Published
Like any gay man, I am prone to many unpleasant practices. I drink my iced coffee in arctic winters like a shivering rat, except I am an adult with an adult brain incapable of making temperature-appropriate choices. I whisper “mother” under my breath whenever any woman does something villainous. I go to a workout class where everyone is gay and everyone hates each other. When I finally got my driver’s license last year—at the ripe age of [redacted] [redacted]—I grieved for weeks. Who was I if not a passenger princess? Life behind the wheel was desolate, devastating. Suddenly I was a gay man who drove. Preposterous! I gazed out from the windshield and longed for a semi to T-bone me into oblivion. Many people contain multitudes but I am not one of them. With one queeny little wave, I bid adieu to my motorist era. For sale: driver’s license, never worn.

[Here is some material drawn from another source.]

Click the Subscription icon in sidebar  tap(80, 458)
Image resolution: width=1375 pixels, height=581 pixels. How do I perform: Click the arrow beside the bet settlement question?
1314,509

Among my many unpleasant practices is my pathological need to win the sidewalk. “What does winning the sidewalk even mean???” you ask. You have already lost. My sight is firmly set on my next victim: any passerby who dares occupy a position ahead of me on the path. I must be the fastest pedestrian on the road. I must overtake at all costs. I must be Usain Bolt if Usain Bolt was a maladjusted gay man with zero athletic ability and a BPD diagnosis.